= What you have to do =
Identify and pull out each line of the entries in which "will" occurs.

= Data for the task =
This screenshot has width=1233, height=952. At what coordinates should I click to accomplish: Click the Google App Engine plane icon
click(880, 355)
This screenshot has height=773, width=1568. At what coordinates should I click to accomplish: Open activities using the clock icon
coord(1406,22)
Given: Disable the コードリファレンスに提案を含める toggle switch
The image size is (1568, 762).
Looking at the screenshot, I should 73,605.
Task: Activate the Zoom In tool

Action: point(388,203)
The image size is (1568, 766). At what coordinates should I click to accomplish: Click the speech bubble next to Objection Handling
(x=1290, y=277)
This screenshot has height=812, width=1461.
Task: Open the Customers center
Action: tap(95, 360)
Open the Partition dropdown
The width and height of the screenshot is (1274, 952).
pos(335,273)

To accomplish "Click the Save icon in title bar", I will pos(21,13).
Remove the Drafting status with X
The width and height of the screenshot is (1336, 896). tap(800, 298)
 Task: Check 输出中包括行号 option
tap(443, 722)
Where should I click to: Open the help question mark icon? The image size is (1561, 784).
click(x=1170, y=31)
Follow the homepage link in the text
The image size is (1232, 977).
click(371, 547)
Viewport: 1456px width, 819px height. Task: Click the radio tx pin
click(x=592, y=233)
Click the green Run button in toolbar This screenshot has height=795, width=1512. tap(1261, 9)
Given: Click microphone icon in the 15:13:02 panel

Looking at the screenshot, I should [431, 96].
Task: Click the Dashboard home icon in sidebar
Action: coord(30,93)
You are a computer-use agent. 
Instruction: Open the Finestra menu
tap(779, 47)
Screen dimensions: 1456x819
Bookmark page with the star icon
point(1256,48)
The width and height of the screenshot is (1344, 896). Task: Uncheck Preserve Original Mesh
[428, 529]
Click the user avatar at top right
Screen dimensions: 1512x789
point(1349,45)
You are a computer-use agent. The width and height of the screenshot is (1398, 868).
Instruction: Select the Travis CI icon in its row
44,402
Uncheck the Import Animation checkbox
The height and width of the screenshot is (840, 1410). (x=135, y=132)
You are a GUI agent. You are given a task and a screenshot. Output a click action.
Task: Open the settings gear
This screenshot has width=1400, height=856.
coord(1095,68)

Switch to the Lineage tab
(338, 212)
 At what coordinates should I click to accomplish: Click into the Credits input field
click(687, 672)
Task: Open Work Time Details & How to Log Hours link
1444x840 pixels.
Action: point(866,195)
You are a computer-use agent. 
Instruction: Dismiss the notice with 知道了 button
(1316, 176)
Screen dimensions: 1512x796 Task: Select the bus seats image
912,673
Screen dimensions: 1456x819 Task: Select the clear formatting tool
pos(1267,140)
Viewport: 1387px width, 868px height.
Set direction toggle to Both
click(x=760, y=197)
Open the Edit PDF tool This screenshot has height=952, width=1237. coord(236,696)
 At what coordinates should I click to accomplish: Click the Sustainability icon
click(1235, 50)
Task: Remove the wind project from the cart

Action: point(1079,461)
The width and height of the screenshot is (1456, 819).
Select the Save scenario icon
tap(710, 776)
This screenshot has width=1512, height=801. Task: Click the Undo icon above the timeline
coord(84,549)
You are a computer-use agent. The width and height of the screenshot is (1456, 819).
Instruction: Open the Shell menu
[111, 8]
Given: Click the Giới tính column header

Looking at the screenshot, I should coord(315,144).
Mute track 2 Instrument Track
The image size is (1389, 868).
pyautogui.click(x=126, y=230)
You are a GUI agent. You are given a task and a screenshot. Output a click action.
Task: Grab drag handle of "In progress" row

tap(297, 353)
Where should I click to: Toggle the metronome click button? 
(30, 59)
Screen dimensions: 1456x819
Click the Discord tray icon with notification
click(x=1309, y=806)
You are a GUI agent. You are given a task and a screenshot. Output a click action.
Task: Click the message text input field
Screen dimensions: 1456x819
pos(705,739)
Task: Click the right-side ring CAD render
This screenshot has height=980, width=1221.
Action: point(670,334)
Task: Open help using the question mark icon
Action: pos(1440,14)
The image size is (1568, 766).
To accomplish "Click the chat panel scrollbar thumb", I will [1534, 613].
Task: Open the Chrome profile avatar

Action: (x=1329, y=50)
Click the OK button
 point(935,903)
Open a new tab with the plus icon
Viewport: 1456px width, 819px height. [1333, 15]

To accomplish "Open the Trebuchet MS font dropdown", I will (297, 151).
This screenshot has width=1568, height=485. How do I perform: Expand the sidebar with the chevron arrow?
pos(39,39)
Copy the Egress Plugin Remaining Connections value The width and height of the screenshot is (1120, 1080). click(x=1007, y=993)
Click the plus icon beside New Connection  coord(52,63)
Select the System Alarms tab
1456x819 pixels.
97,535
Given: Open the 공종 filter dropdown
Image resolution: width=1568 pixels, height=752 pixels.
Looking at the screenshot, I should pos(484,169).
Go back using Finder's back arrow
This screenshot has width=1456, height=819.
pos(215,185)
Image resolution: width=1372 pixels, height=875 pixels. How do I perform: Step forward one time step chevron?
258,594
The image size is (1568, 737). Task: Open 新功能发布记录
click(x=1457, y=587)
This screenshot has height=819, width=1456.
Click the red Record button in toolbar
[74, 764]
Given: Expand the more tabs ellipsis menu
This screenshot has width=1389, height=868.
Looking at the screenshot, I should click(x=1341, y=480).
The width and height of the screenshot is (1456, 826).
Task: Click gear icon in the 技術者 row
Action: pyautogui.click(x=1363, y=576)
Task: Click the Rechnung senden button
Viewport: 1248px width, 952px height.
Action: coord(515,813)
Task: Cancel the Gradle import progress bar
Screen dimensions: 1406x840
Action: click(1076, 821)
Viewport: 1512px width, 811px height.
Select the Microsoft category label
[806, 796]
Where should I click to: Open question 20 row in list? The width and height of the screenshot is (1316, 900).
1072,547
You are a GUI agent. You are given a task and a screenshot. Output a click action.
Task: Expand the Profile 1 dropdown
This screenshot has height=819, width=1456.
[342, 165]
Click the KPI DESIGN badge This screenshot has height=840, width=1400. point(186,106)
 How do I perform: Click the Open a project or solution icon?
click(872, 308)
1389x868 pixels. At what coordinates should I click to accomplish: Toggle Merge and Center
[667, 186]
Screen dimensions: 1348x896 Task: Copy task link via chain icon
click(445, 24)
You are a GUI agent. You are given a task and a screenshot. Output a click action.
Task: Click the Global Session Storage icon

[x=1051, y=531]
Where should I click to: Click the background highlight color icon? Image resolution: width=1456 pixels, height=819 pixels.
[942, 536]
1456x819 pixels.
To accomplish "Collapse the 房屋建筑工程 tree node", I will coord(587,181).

= Answer space =
To accomplish "Click the Save icon in title bar", I will pos(21,13).
To accomplish "Click the chat panel scrollbar thumb", I will [1534, 613].
To accomplish "Open the Trebuchet MS font dropdown", I will (297, 151).
To accomplish "Collapse the 房屋建筑工程 tree node", I will coord(587,181).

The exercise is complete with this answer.